**Records provided**
□ □ □

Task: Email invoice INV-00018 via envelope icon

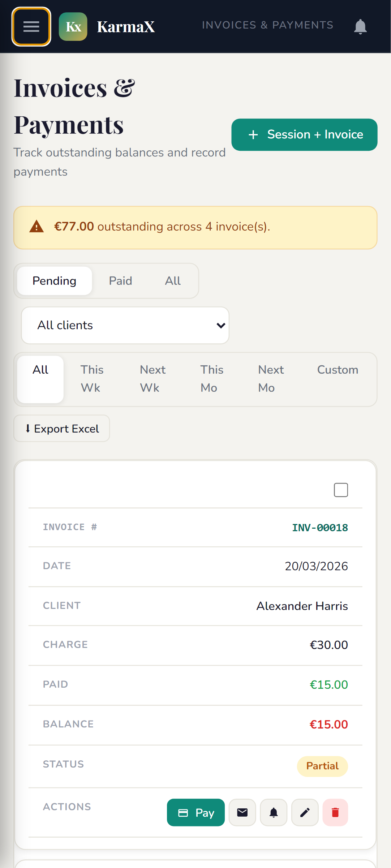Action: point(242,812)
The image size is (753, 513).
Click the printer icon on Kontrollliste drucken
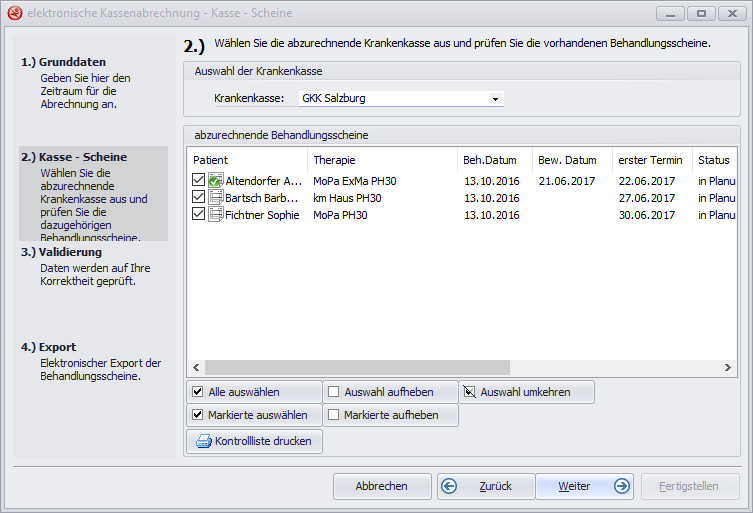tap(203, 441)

□ □ □

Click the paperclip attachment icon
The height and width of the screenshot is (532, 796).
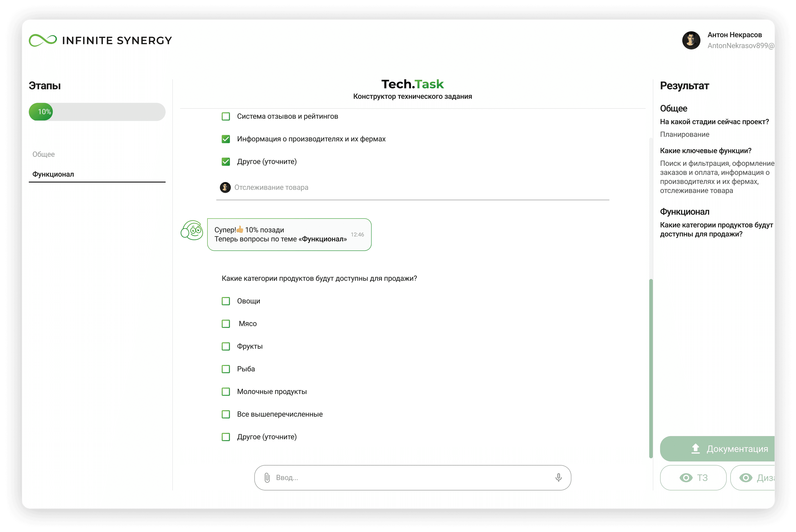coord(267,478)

□ □ □

**Exercise instructions**
Write out the entries above word for word, starting at the line that contains "Task: Email invoice" and ending at the line that contains "tap(203, 441)", and leave out the pictures.

**Written solution**
Task: Email invoice INV-00018 via envelope icon

Action: point(242,812)
The image size is (753, 513).
Click the printer icon on Kontrollliste drucken
tap(203, 441)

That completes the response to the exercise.